From: Mingming <cmm@us.ibm.com>
To: Theodore Tso <tytso@mit.edu>
Cc: Jan Kara <jack@suse.cz>, Curt Wohlgemuth <curtw@google.com>,
ext4 development <linux-ext4@vger.kernel.org>
Subject: Re: [PATCH RFC] Insure direct IO writes do not use the page cache
Date: Fri, 31 Jul 2009 10:58:57 -0700 [thread overview]
Message-ID: <1249063137.3917.8.camel@mingming-laptop> (raw)

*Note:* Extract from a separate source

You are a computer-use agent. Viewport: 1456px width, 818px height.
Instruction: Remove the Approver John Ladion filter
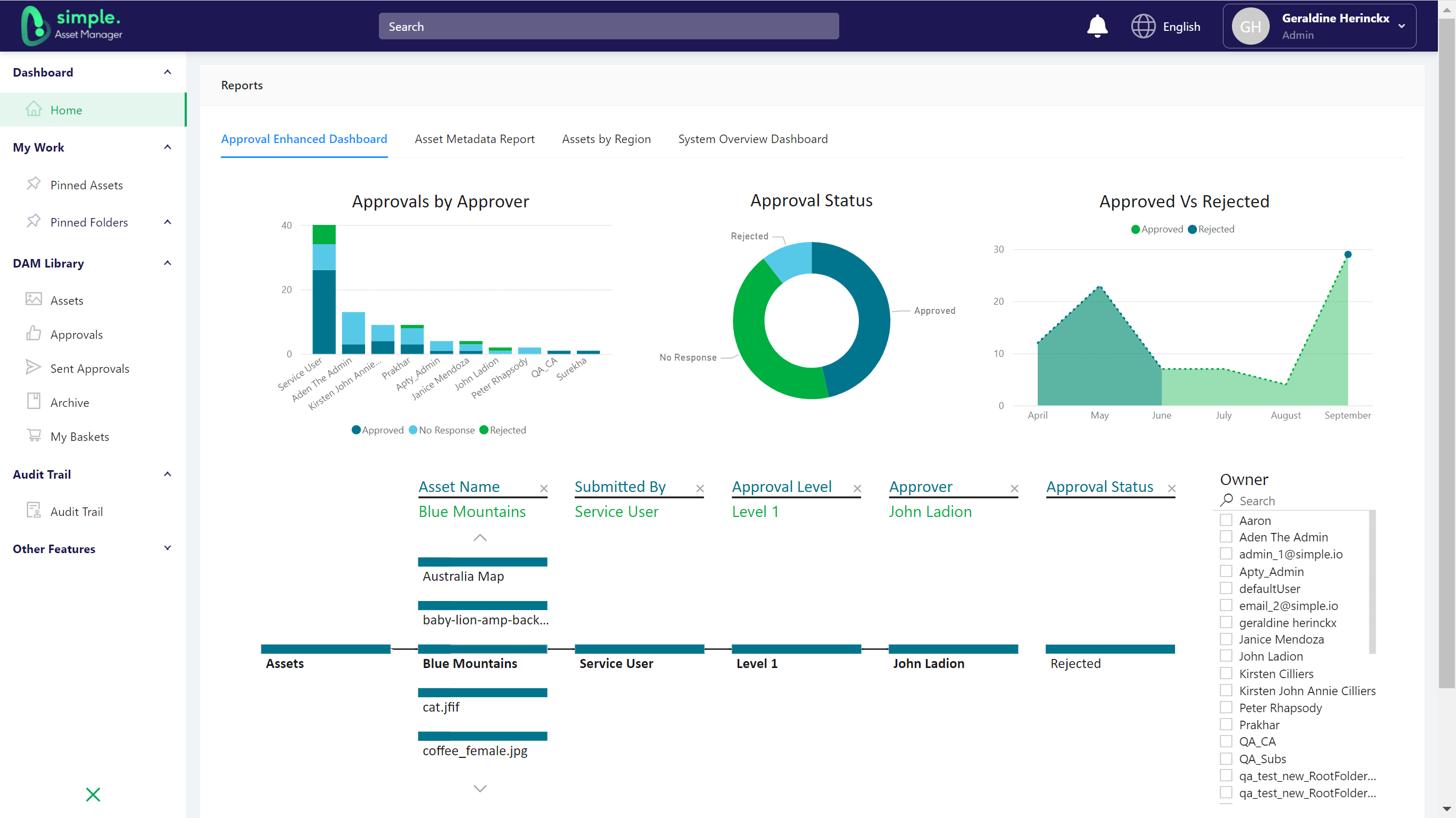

In-Reply-To: <20090730203351.GB6833@mit.edu>
On Thu, 2009-07-30 at 16:33 -0400, Theodore Tso wrote:
> On Thu, Jul 30, 2009 at 08:30:53PM +0200, Jan Kara wrote:
> > I have to say I'm a bit worried about modify-in-place tricks - it's
> > not trivial to make sure buffer is not part of any transaction in the
> > journal, since the buffer head could have been evicted from memory, but
> > the transaction still is not fully checkpointed. Hence in memory, you
> > don't have any evidence of the fact that if the machine crashes, your
> > modify-in-place gets overwritten by journal-replay.
>
> Yeah, good point; tracking which blocks might get overwritten on a
> journal replay is tough. What we *could* do that would make this easier
> is to insert a revoke record for all extent tree blocks after the
> blocks have been written to disk (since at that point there's no need
> for that block to be replayed).
>
> Whether or not this optimization is worth it largely depends on time
> between how many blocks are getting allocated using fallocate(), and
> what the average number of blocks are that get written at a time by
> the application (normally enterprise databases) when write into the
> unitialized area. If the average size is say, 32k, and the amount of
> space they allocate is say, 32 megs, then without doing any special
> DIO optimization, on average we will end up having to do 1024
> synchronous waits on a journal commit. If the database doesn't use
> any fallocates at all, then it will have to do a 32 meg write to
> initialize the area, followed by 32 megs of data writes, written
> randomly 32k at a time.
>
> So being aggressive with pre-zeroing extra datablocks when we convert
> uninit extents to initialized extents mean that we still have to do
> some percentage of zero'izing data writes combined with the extra
> journal traffic, so it's likely we haven't reduced the total disk
> bandwidth by much, and the latency improvements of not having to do
> the 32meg zero writes gets offset with the data=ordered latency hits
> when we do the journal commit.
>
> So it would seem to me that if we really want to get the full benefit
> of preallocation in the DIO case, we really do need to think about
> seeing if it's possible bypass the journal.
>
> It may be useful here to write a benchmark that simulates the behavior
> of an eneterprise database using fallocate, so we can see what the
> performance hit is of making sure we don't lose data on a crash, and
> then how much of that performance hit we can claw back with various
> optimizations.
>
Eric and I looked at xfs code together the other day, xfs code did not
ensure DIO sync metadata (conversion) before return back to userspace.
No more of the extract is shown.